• _TASK ITEM_
If a line in the data below holds the word "computer", copy it.

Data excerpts
+++

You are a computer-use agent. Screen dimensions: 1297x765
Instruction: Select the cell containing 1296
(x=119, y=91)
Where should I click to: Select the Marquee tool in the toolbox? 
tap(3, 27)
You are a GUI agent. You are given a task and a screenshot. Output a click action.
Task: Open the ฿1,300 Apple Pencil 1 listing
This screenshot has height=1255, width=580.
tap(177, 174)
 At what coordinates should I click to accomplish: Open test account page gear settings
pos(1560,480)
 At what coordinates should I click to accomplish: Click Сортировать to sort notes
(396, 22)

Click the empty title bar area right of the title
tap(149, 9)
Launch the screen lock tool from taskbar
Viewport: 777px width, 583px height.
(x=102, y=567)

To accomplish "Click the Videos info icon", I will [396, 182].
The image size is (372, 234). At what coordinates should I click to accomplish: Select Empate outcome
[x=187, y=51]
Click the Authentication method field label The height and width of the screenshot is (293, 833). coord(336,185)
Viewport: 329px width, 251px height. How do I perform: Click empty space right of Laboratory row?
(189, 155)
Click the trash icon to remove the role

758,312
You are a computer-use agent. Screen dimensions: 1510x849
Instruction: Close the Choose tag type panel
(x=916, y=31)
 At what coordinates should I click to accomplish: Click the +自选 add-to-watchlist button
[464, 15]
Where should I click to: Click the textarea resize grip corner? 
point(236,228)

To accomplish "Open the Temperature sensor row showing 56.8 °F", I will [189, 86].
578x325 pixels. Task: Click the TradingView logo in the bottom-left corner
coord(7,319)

+++

• _YOUR SOLUTION_
You are a computer-use agent. Screen dimensions: 1297x765
You are a computer-use agent. Screen dimensions: 1510x849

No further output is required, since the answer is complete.